Project Summary/Abstract
Our overall research program aims to understand how chemical diversity arises in living organisms, and to
apply that diversity to important biomedical problems. This MIRA project focuses on two related scientific
areas: 1) a hypothesis-based approach to discovering new biosynthetic pathways and biomedically important
compounds from marine animals; and 2) understanding diversity-generating biosynthesis and applying it to
synthetic biology. The program synergizes with our applied biomedical research in drug discovery and
development, which is funded elsewhere. Because so much remains to be learned about how nature produces
diverse chemical scaffolds, our MIRA program is the key to providing innovative new materials and methods
that underlie the biomedical applications. We address two overarching problems:
1) There is a greater variety of animal life in the sea than anywhere else, including millions of diverse animal
species. Many marine animals live in highly competitive environments, and therefore they or their symbiotic
bacteria synthesize small molecule chemical defenses, which have found value as FDA-approved therapeutics
and lead compounds. They contain chemical scaffolds found only in the oceans and nowhere else on Earth.
Although many important marine animal natural products have been discovered, the biological and chemical
diversity of the oceans has barely been touched. Most marine animals are simply too small, rare, or variable to
provide a sufficient supply of compounds for drug discovery and development. In research that will continue
through this program, we eliminate the barriers to discovering new potential pharmaceuticals, enzymes, and
biochemical pathways from animals. We take a hypothesis-driven approach to determine who makes marine
natural products (animal, symbiont, or other) and how the compounds are made biochemically. This activity
leads directly to the discovery and development of novel chemicals and potential pharmaceuticals in the
applied (non-MIRA) side of our laboratory.
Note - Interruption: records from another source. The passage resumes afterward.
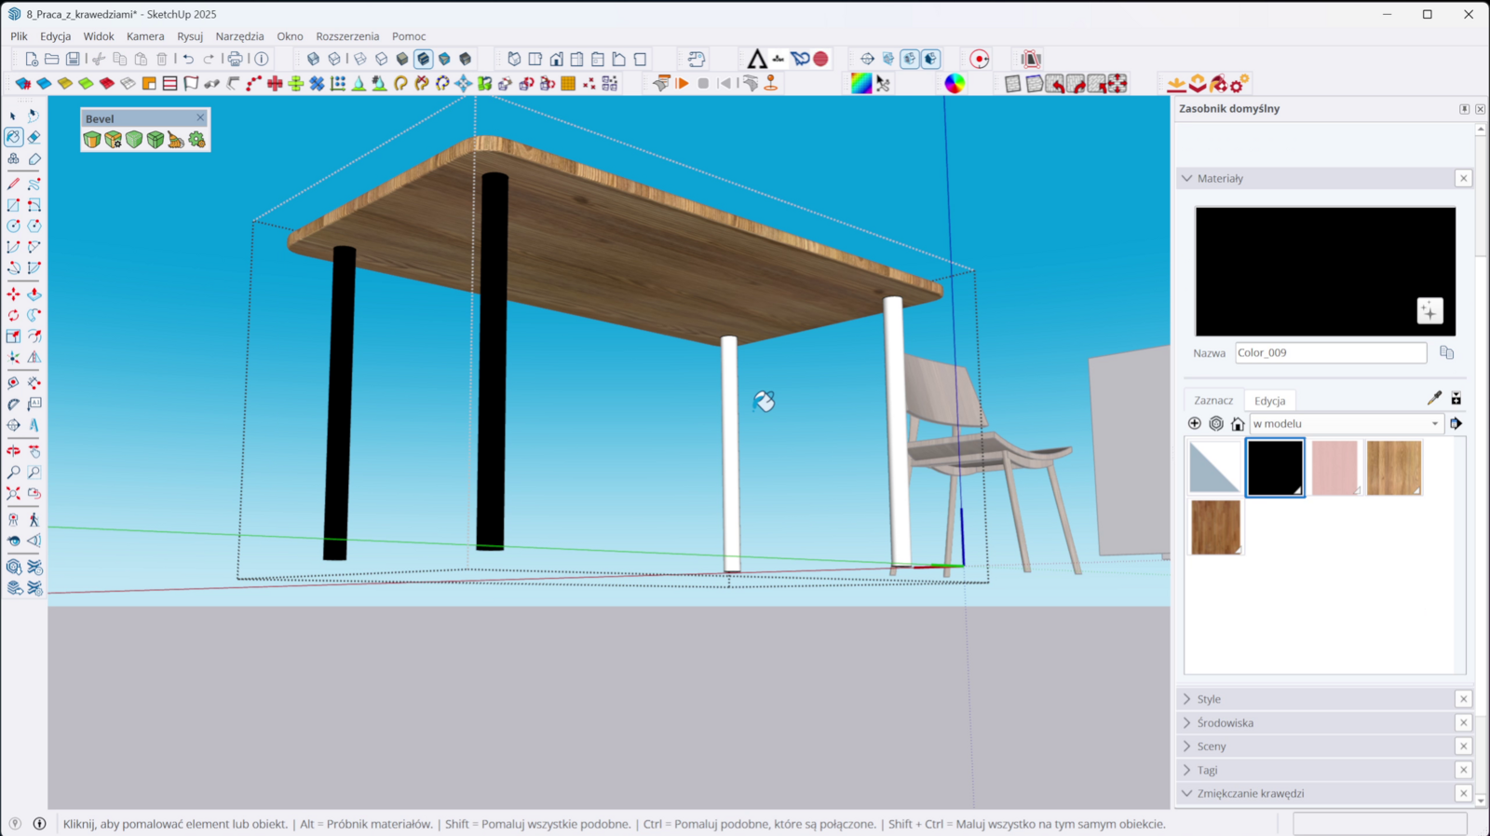The image size is (1490, 836).
Task: Open the Rozszerzenia menu
Action: 347,36
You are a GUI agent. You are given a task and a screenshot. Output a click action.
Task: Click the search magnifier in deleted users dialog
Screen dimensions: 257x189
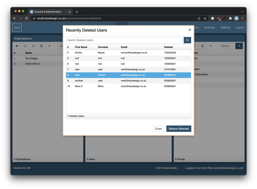(187, 40)
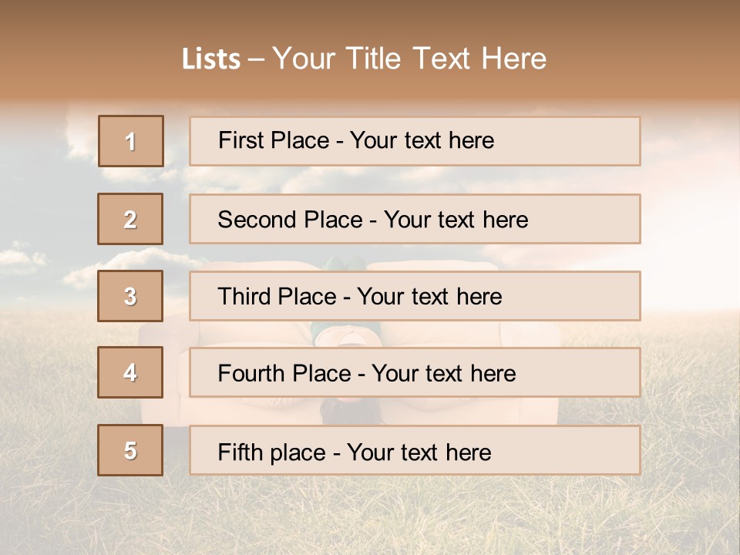Select the First Place text bar
740x555 pixels.
click(x=415, y=141)
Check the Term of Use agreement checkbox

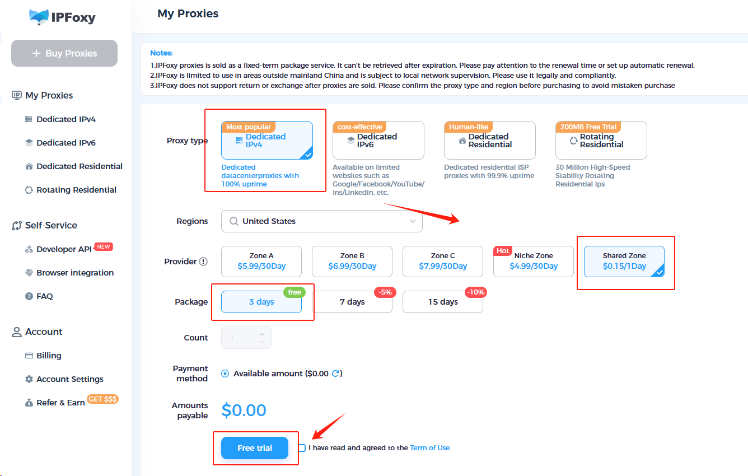click(x=302, y=447)
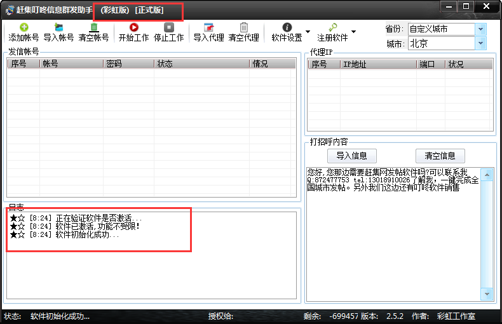This screenshot has height=324, width=502.
Task: Open the 城市 city dropdown
Action: click(480, 44)
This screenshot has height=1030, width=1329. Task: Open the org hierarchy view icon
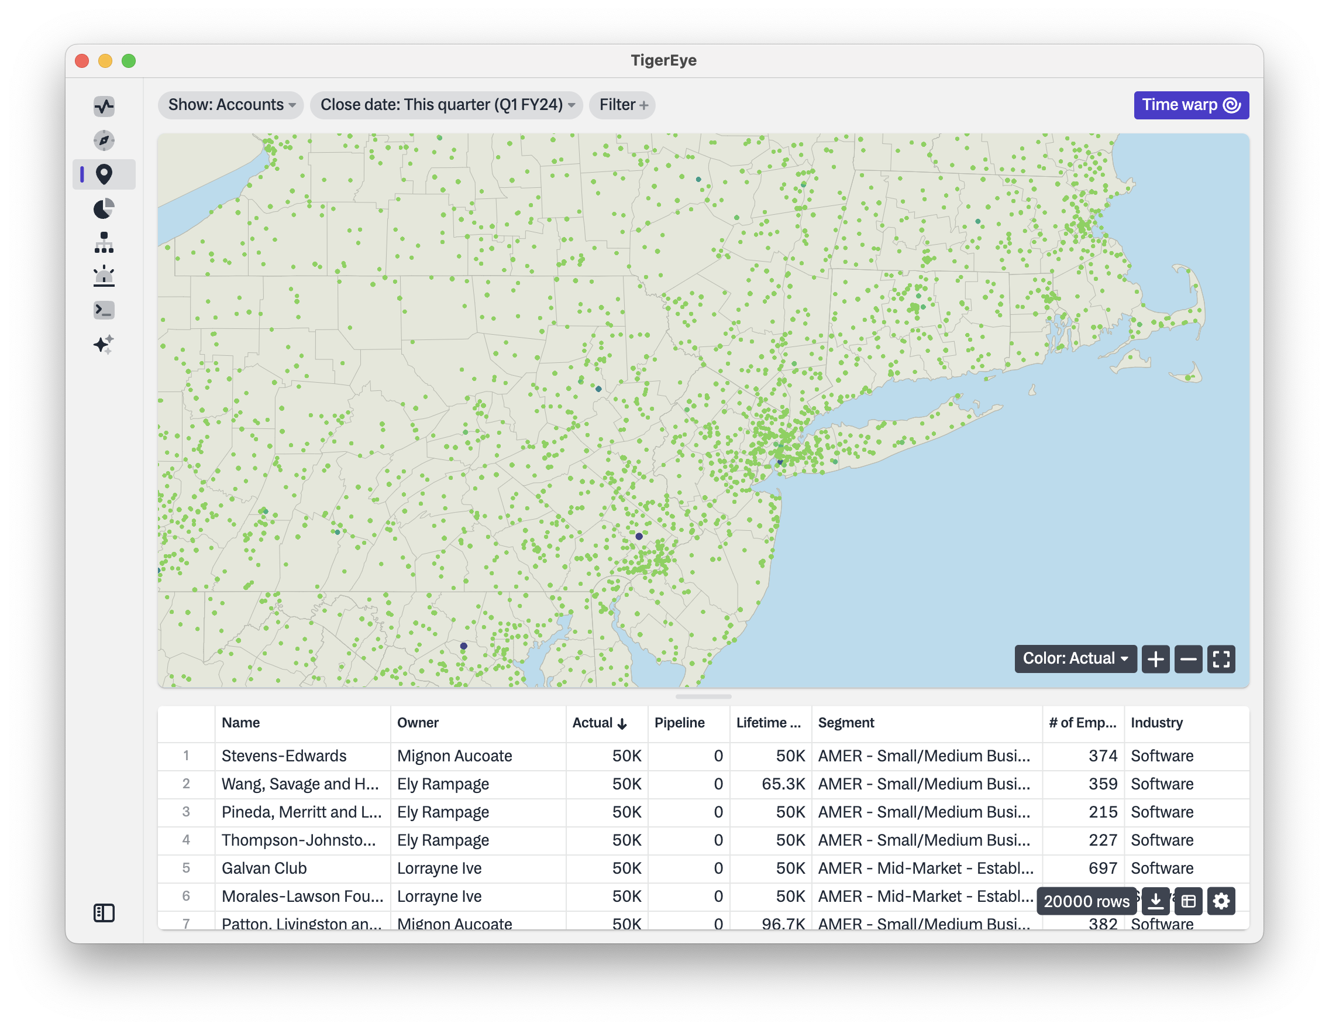click(104, 243)
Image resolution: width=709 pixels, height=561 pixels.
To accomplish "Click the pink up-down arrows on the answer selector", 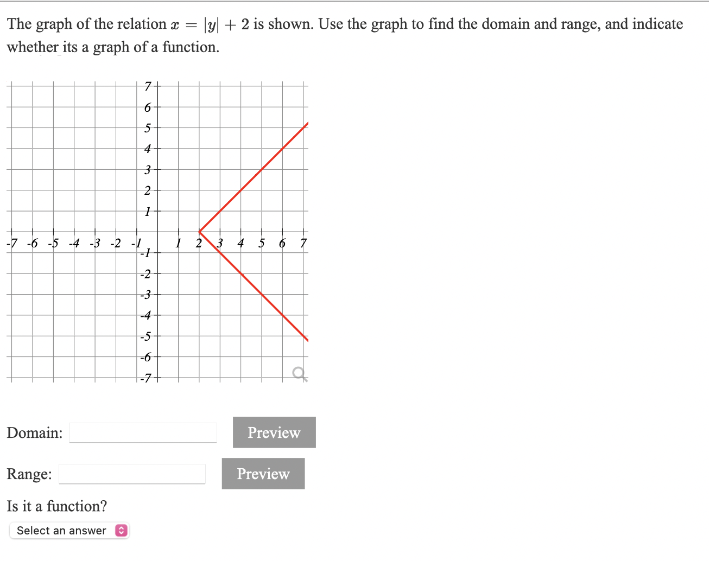I will pyautogui.click(x=121, y=530).
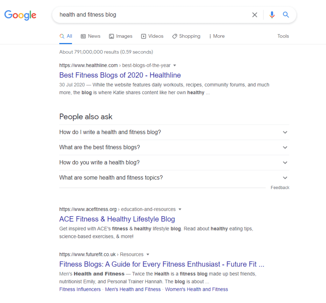Image resolution: width=326 pixels, height=303 pixels.
Task: Open the News tab
Action: point(90,36)
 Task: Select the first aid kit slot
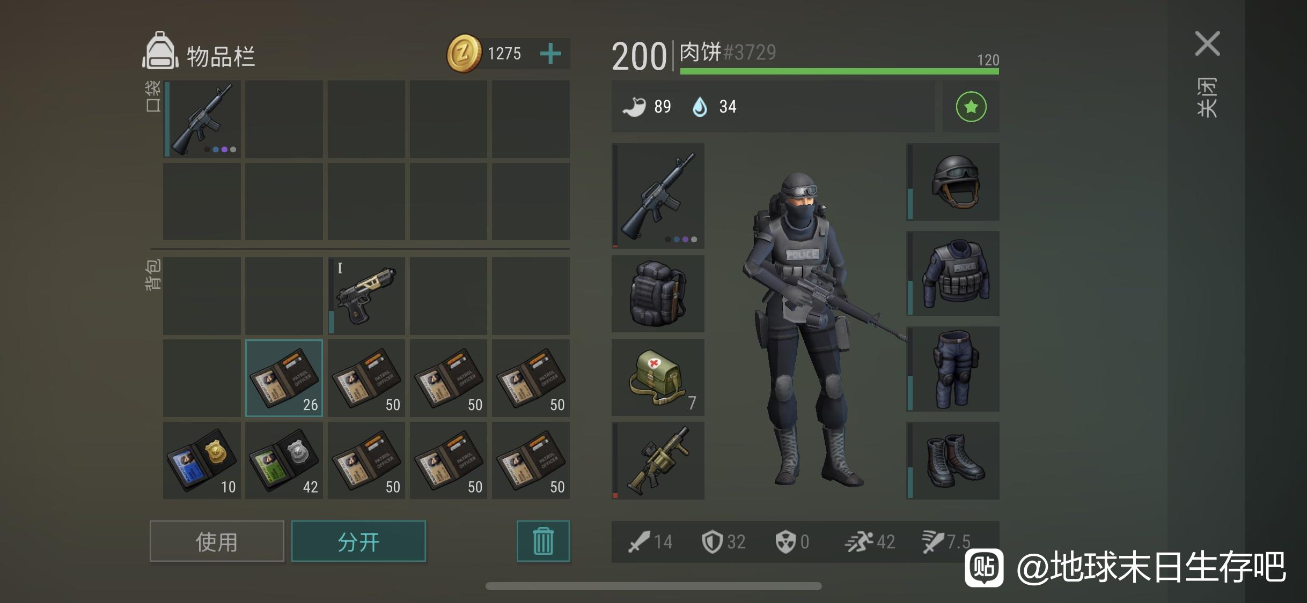658,377
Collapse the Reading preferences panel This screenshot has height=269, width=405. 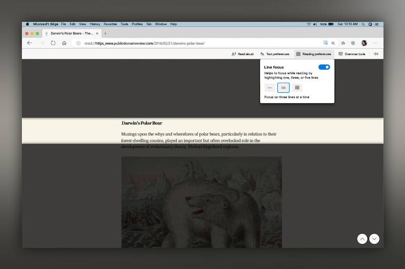pyautogui.click(x=313, y=54)
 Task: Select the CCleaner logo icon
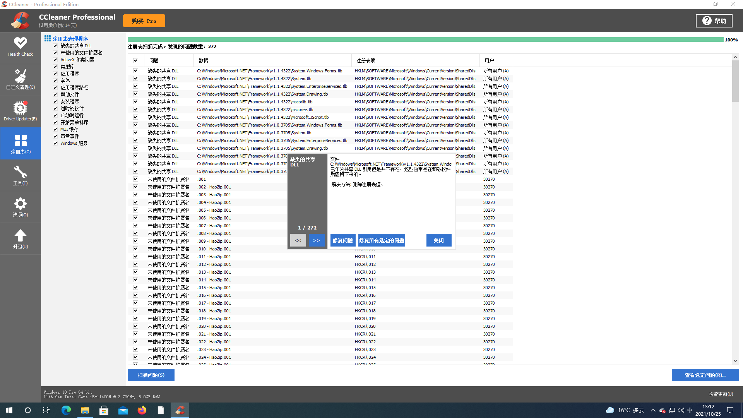point(21,21)
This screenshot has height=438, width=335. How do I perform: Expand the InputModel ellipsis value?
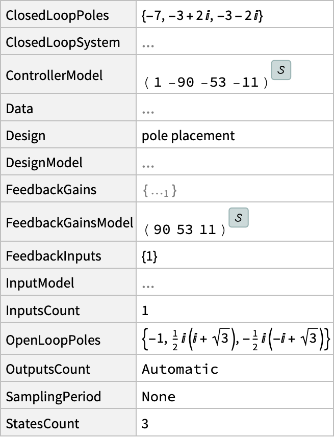point(148,287)
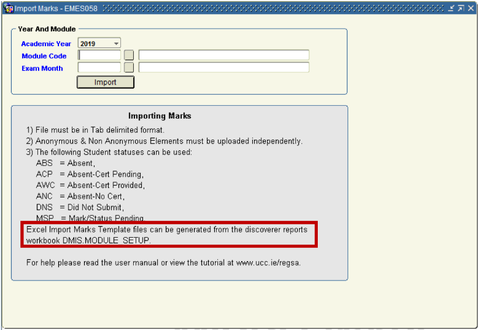Close the Import Marks window

point(471,8)
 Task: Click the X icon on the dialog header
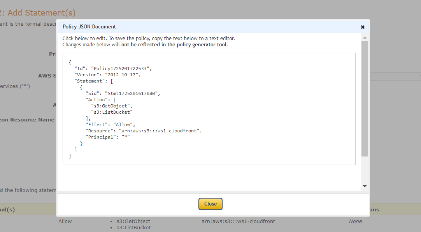(x=363, y=27)
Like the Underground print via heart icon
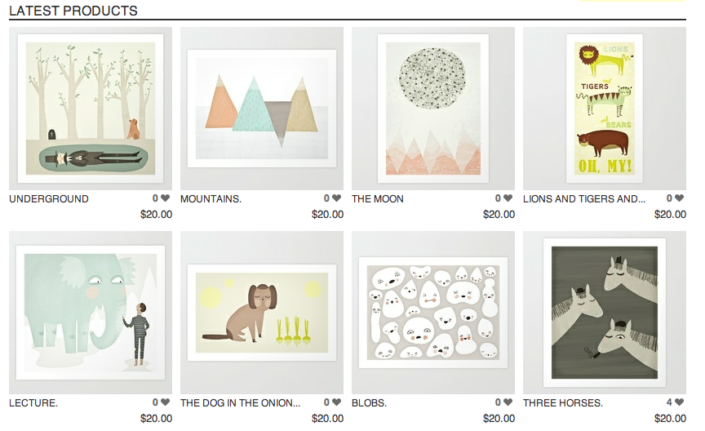This screenshot has width=705, height=431. pyautogui.click(x=165, y=198)
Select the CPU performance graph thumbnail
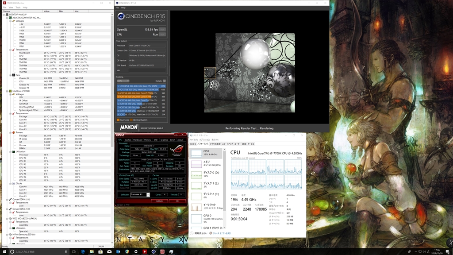Image resolution: width=453 pixels, height=255 pixels. (196, 153)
2) Instead of containing a single bioactive natural product, species of animals contain families of compounds,
where individual animals harbor variants of a parent structure. Sometimes, thousands of variants arise from a
single biochemical scaffold. Underlying this chemical diversity, we have shown that several biosynthetic
pathways are diversity generating, capable of synthesizing millions of derivatives. This unusual plasticity has
been applied as a tool for synthetic biology. Among other applications, one of the most exciting is the ability to
design compounds and then produce them in different kinds of living cells. For example, genetic libraries
encoding millions of unnatural natural products have already been created, and we are developing cell-based
therapies. Here, using hypothesis testing, we ask how diversity-generating pathways function: what makes a
pathway plastic, and how can these features be used in rational synthetic biology approaches. We apply the
resulting discoveries to biomedical problems in the non-MIRA, applied biomedical side of our laboratory.